Building their Proof of Concept
The project that equivant brought to work on at the AI Accelerator reflects the complexity of their domain. Court filings, once submitted, must be reviewed and accepted by the court before entering the official record. In the pre-digital era, reporters could rifle through a physical basket of pending filings to stay informed. That access disappeared with digitization, and now some news agencies are suing courts to get it back.
equivant’s proof of concept aims to recreate a “virtual basket”: a public-facing view of unaccepted filings that preserves transparency while automatically redacting personally identifiable information such as social security numbers, dates of birth, and other sensitive data that courts are obligated to protect.
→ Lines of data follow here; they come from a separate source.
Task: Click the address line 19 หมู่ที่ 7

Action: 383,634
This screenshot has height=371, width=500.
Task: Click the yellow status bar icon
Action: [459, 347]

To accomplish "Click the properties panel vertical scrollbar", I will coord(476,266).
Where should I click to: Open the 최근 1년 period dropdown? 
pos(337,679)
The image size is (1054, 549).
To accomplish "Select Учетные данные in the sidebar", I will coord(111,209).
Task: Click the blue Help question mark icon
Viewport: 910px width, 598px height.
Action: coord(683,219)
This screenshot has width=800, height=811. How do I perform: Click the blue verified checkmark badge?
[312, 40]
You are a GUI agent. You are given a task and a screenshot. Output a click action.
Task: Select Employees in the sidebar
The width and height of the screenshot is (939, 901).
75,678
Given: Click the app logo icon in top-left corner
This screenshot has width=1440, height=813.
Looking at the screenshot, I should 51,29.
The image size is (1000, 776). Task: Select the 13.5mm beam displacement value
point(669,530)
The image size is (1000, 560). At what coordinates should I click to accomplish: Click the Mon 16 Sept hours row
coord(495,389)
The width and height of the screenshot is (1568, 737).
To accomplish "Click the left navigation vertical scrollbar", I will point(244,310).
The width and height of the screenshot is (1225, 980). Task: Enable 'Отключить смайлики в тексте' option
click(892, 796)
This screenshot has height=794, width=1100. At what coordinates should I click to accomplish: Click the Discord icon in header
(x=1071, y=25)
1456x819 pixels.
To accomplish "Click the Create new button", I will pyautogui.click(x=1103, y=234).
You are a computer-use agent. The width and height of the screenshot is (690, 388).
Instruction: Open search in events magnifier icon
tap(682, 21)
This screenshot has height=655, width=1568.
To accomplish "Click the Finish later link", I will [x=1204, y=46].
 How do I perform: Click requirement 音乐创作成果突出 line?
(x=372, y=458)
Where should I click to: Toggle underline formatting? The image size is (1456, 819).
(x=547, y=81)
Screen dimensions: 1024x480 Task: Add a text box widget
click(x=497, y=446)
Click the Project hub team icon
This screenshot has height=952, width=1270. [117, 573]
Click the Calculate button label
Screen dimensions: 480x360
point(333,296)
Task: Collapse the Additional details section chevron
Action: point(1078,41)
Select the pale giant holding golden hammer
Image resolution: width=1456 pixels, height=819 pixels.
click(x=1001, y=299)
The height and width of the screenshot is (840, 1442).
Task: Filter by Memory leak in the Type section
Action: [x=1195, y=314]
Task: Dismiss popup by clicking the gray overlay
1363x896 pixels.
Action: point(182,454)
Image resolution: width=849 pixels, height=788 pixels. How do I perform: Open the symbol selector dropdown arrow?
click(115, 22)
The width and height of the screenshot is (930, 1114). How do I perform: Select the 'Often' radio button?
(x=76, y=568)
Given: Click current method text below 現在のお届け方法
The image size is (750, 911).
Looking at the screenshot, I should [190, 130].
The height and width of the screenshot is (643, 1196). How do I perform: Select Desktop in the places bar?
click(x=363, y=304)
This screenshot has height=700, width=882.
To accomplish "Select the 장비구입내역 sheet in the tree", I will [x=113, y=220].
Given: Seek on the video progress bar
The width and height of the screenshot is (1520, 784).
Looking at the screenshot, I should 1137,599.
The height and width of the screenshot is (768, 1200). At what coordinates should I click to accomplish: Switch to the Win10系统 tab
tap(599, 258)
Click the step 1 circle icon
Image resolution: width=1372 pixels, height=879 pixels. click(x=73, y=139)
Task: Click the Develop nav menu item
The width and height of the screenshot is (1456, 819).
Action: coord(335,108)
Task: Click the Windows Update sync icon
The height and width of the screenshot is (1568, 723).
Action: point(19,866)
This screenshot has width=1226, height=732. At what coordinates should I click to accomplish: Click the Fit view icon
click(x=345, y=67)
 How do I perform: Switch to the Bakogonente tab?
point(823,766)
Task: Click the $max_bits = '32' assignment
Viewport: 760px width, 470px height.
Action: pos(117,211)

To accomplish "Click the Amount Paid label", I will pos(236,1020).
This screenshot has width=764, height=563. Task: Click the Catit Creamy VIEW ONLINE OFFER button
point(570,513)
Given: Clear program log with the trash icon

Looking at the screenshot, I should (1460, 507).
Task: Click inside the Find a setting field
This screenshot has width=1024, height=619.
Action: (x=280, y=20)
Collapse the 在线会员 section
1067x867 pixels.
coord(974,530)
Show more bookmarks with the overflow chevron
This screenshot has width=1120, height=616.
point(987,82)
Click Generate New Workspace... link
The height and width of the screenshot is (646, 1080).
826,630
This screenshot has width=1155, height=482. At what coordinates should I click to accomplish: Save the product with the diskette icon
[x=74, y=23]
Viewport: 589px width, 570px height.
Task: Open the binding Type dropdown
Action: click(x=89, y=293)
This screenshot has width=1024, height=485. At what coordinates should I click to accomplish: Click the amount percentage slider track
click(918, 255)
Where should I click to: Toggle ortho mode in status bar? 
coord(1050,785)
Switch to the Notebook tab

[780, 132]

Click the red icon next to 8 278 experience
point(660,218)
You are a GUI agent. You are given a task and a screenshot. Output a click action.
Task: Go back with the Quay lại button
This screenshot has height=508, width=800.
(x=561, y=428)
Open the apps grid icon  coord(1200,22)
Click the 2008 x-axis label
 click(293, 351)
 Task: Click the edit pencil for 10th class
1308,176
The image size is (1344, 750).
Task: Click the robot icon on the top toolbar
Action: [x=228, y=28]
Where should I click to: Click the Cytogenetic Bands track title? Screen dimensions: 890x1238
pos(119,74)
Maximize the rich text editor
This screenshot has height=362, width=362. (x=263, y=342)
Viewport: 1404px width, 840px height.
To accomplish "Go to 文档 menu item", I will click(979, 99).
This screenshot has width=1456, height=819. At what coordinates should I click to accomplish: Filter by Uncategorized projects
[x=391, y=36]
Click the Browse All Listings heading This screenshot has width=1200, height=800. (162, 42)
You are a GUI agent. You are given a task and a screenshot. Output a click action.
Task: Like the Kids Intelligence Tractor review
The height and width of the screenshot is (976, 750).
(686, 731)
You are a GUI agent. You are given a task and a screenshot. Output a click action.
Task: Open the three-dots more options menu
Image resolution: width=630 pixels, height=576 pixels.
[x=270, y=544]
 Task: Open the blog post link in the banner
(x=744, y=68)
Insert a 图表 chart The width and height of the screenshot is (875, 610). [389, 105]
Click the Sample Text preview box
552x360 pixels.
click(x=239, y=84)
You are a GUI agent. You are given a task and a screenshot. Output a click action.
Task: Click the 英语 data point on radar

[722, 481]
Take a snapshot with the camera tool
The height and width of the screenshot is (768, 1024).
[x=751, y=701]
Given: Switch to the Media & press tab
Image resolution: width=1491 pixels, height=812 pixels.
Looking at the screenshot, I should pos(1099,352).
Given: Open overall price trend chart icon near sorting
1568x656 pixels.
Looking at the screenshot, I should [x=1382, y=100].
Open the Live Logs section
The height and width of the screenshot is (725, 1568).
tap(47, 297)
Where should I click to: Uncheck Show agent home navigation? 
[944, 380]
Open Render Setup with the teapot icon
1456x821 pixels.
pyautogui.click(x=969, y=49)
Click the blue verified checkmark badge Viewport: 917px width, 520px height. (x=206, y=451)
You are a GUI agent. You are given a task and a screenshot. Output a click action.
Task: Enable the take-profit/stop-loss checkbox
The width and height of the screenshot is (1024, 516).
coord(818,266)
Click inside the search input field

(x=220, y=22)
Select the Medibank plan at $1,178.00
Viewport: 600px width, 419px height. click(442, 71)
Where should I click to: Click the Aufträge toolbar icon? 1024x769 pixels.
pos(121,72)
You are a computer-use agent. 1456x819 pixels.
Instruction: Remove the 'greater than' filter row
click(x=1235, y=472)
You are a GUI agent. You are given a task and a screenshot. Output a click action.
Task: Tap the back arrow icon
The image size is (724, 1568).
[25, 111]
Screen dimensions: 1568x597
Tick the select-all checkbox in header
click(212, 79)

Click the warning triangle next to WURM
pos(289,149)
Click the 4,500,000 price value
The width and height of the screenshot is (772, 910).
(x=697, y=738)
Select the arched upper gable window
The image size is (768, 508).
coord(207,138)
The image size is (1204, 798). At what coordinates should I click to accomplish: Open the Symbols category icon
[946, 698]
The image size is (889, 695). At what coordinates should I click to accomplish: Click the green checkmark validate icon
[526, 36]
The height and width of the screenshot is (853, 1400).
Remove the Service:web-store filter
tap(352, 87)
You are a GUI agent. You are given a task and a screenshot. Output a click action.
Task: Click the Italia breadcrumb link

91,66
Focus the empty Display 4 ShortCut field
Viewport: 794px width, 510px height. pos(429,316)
The AI Accelerator gave the team the tools they needed and structured time to begin building that prototype. Using sessions on spec-driven development and setup workshops, they were able to move from concept to working code faster than would have been possible through their normal cycle. Customers were even emailing the team about the solution while they were still building it, says Dye.
Charting a Path to ROI
Both Jacoby and Dye see a clear path to return on investment, even though all the tangible benefits are still emerging and being measured.
Jacoby frames the gains in terms of raw capacity. Where one developer used to represent one unit of output, AI significantly multiplies the possibilities for output.
“AI resources can represent ten times the number of resources than one resource would normally be,” she says. “We can now be more market disruptive. We now have the ability to really go do all that cool stuff.”
Dye takes a similar view but adds a second dimension related to his product focus: new growth, in addition to efficiency. He sees efficiency gains as the first wave, and validated prototypes — built quickly, tested against market feedback, then placed on a product roadmap — as the second.
Lessons to Take Back to the Business
The AI Accelerator has been a catalyst for both leaders to plan concrete next steps.
Jacoby intends to formally redefine equivant Court’s software development lifecycle and retrain her teams on the new workflows. Her advice to developers? “Let AI do the boring stuff for you, and you concentrate on the cool stuff.”
If you want to remain relevant in software development, you need to embrace AI. It’s kind of like the industrial revolution — you can’t keep doing things the old way and expect to succeed.
-Patricia Jacoby, Director of R&D, equivant Court
Meanwhile, Dye is focused on coaching his team through the transition and establishing their technical foundation — making sure Claude, GitHub, and their other tools talk to each other properly, and that a designated internal champion can support everyone else through setup.
For the team at equivant, the AI Accelerator hasn’t answered every question they have. But it has fundamentally changed the questions they’re asking and pushed them in a direction where they are working to drive new possibilities for their business using AI to power further growth.